Umbria, la Fascia olivata Assisi – Spoleto, new entry nei sistemi del patrimonio agricolo di rilevanza mondiale della Fao

 

di Maurizio Ceccaioni
Newsfood.com

A vederli dal satellite, quei 60 chilometri ininterrotti di oliveti che appaiono come un insieme di puntini verdi ben allineati sulla fascia pedemontana da Assisi a Spoleto, passando per Spello, Foligno, Trevi e Campello, non penseresti a quelle migliaia di ulivi, di cui molti secolari, che si contendono gli spazi aperti con boschi, campi e case e che sono la principale risorsa di questi territori.

 

L’oliveto a  Chiuse di Sant’Arcangelo

Un paesaggio collinare con caratteristiche uniche nel suo genere e che, primo in Italia, da oggi è entrato a far parte della lista del Global Important Agricultural Heritage System (Giahs) promossa dal 2002 dalla Fao, l’organizzazione delle Nazioni Unite per l’alimentazione e l’agricoltura che ha sede a Roma.

Si sta parlando di un importante riconoscimento che in tutto il mondo è stato assegnato solo a 50 luoghi in 20 Paesi. In Europa i siti Giahs sono due in Spagna, uno in Portogallo e ora la ‘Fascia olivata’ umbra per l’Italia.

Sono posti con paesaggi naturali che, alla bellezza del territorio, associano un prezioso patrimonio culturale, la vocazione agricola, biodiversità ed ecosistemi resilienti, cioè capaci di adattarsi ai cambiamenti. Come in Cina, dove alcuni siti Giahs hanno fatto un grosso salto di qualità introducendo le nuove tecnologie e promuovere i loro prodotti anche attraverso società di e-business come ‘Alibaba’.

Bernardino Sperandio Sindaco di Trevi

Capofila dei sei Comuni in provincia di Perugia che hanno dato vita al ‘Comitato Fascia Olivata’ è Trevi, anche sede del Museo della Civiltà dell’Ulivo.
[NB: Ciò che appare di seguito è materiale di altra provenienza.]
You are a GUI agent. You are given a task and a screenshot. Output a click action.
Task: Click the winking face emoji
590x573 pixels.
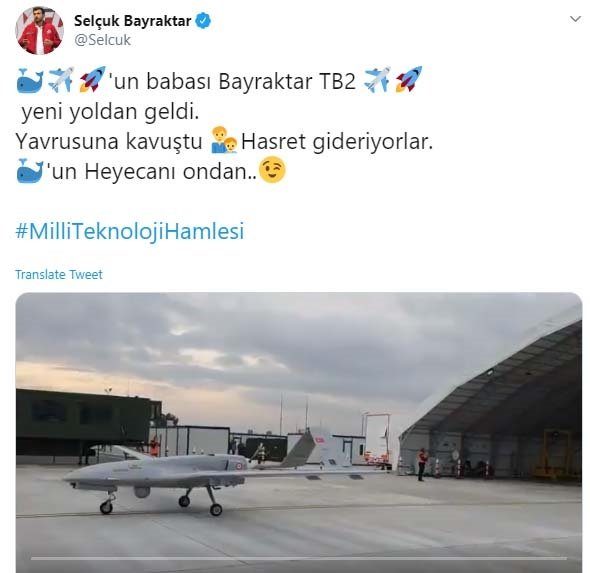coord(273,170)
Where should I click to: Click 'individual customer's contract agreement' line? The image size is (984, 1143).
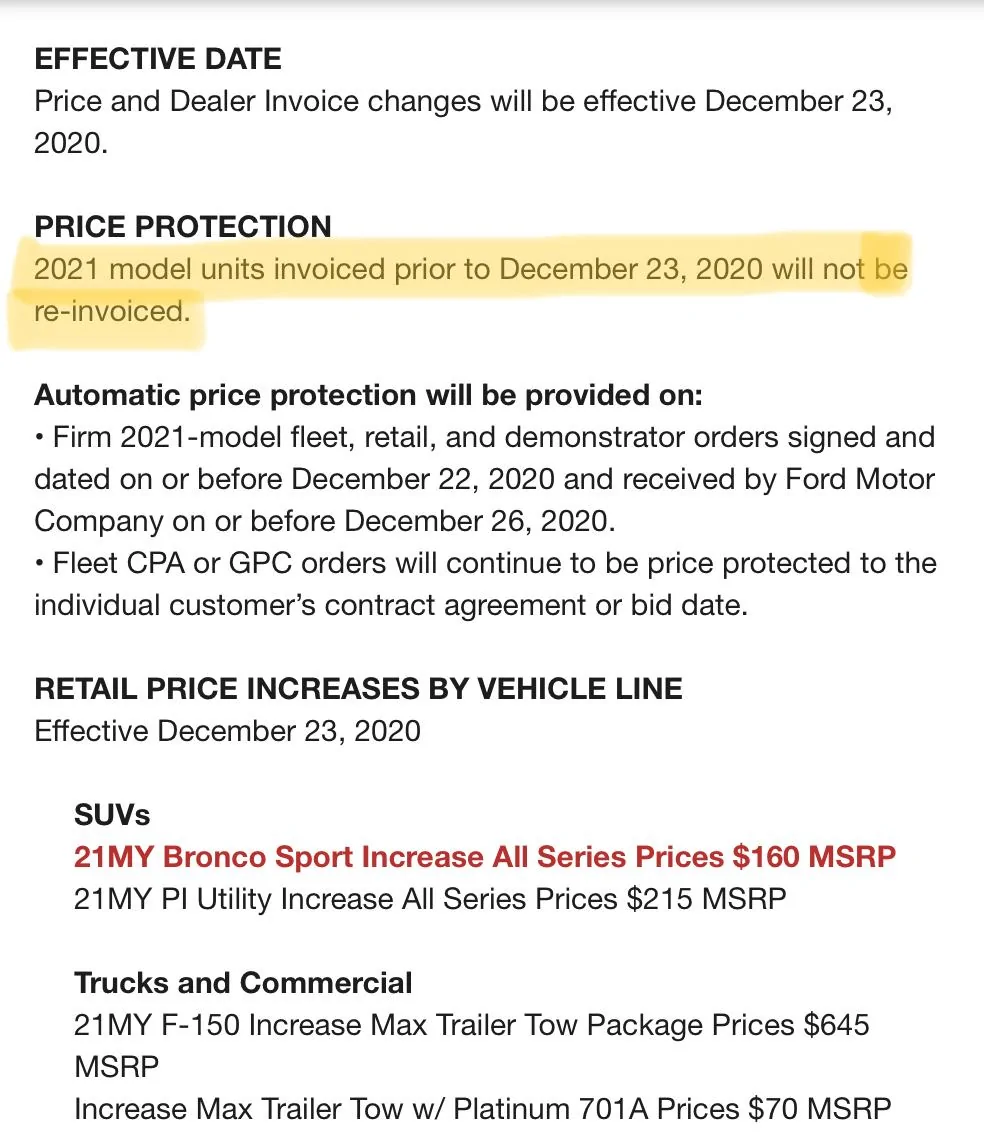pos(391,606)
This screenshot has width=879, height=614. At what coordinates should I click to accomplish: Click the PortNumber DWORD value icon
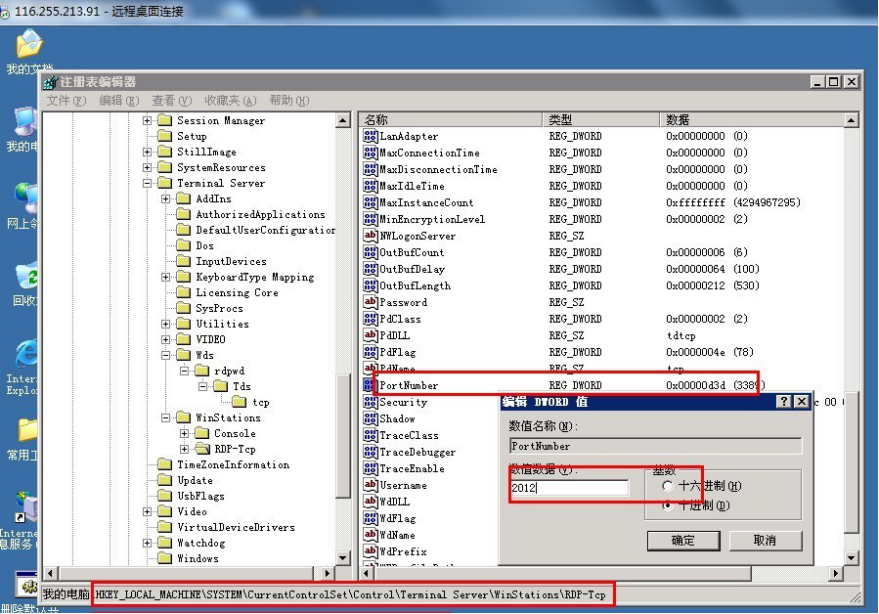click(x=369, y=385)
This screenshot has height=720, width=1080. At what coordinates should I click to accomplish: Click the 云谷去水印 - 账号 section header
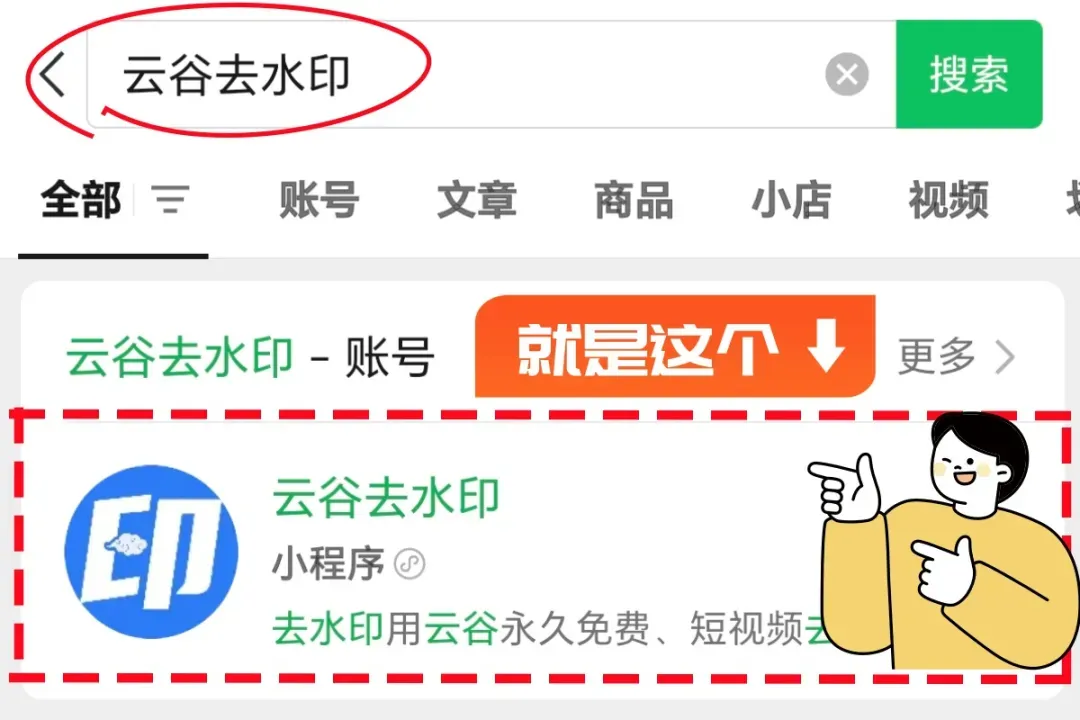(250, 358)
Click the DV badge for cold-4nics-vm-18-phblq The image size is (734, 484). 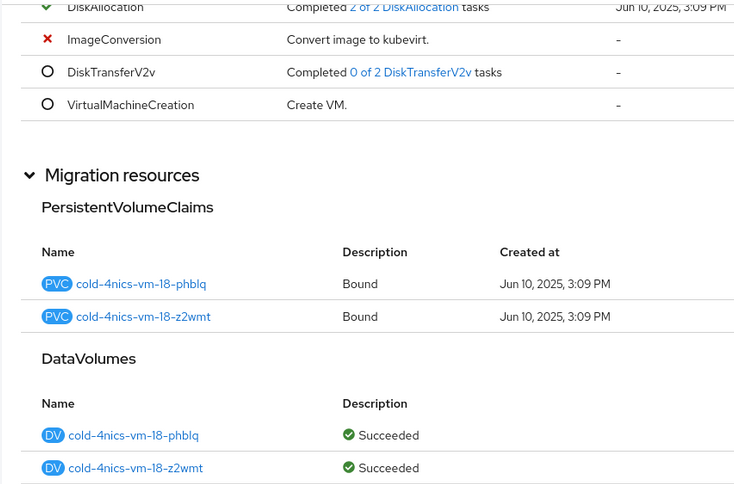[x=53, y=436]
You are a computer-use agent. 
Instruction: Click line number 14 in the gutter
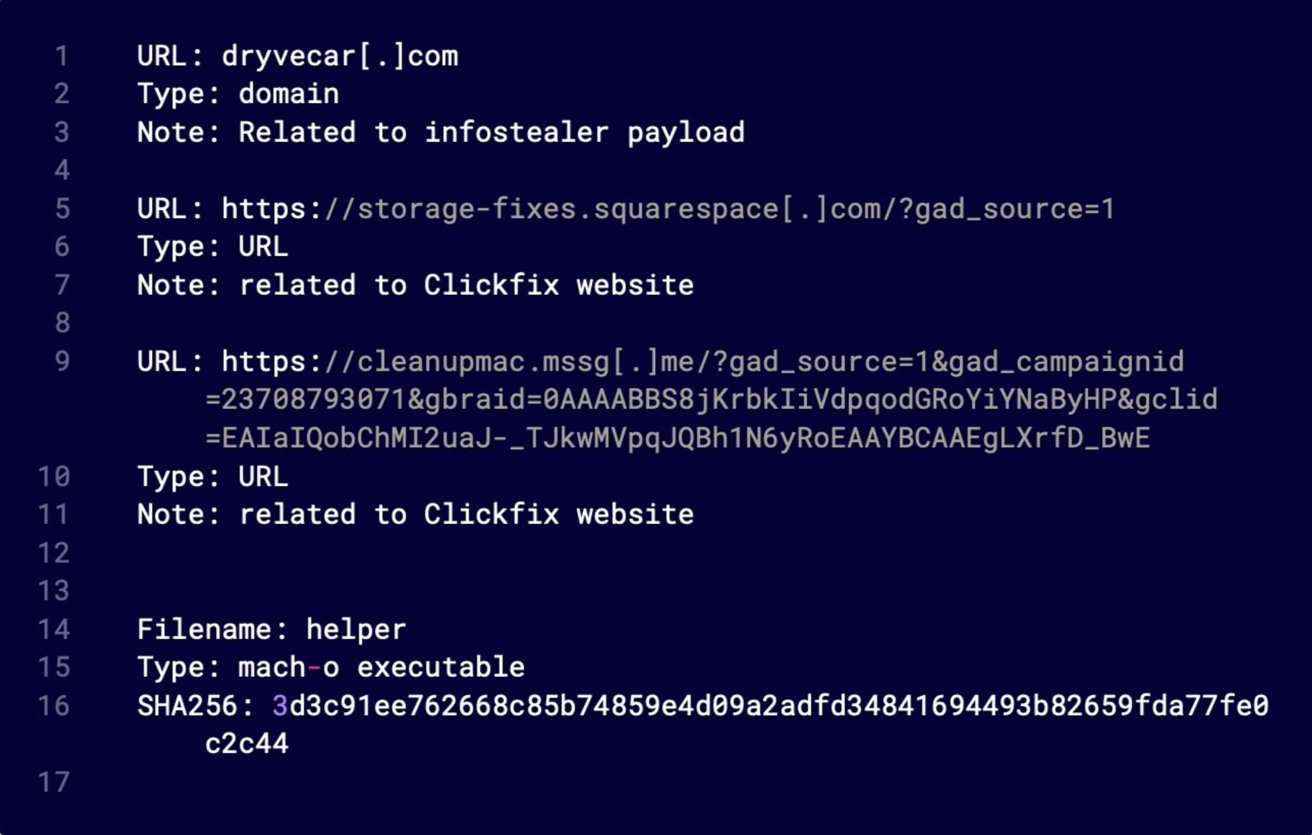pyautogui.click(x=55, y=629)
Qui il sindaco Bernardino Sperandio – recentemente rieletto e appoggiato dalla lista civica di orientamento centrosinistra ‘SiAmo Trevi’ – ha basato il suo mandato di amministratore proprio sulla valorizzazione di questa risorsa del territorio che sono gli ulivi.

 

Raccolta olive

L’iter per il riconoscimento prese avvio circa due anni fa, con l’inserimento nel Registro Nazionale dei Paesaggi Rurali Storici, istituito nel novembre del 2012 dal Ministero delle politiche agricole alimentari forestali e del turismo (Mipaaf), e che ad oggi comprende solo 12 siti.

 

Fascia olivata Assisi – Spoleto

A luglio 2018 è poi arrivato il riconoscimento della Fao, ed ora il ‘Comitato’ sta puntando ad ottenere anche quello dell’Unesco, di cui si possono attualmente fregiare solo sei siti patrimonio mondiale: in Cina, Filippine, Tanzania, Emirati Arabi Uniti, Iran e Repubblica di Corea.

Tante le iniziative in programma per la valorizzazione di queste risorse territoriali. Prima di tutto, continuando nella tradizionale coltura dell’olivo, anche con l’introduzione di sistemi innovativi per rendere sempre più remunerativi gli sforzi degli olivicoltori. Ma anche sviluppando l’agriturismo enogastronomico, grazie alla bellezza degli ambienti della Fascia olivata e ai borghi medievali esistenti.

Un richiamo a cui non hanno saputo resistere anche alcuni tour operator britannici, che con un’ottima intuizione hanno inserito tra le loro proposte il ‘Sentiero degli olivi’, da Spoleto ad Assisi. Circa 75 km con 5 tappe intermedie: Poreta, Trevi, Abbazia di Sassovivo e, prima di arrivare ad Assisi, Spello.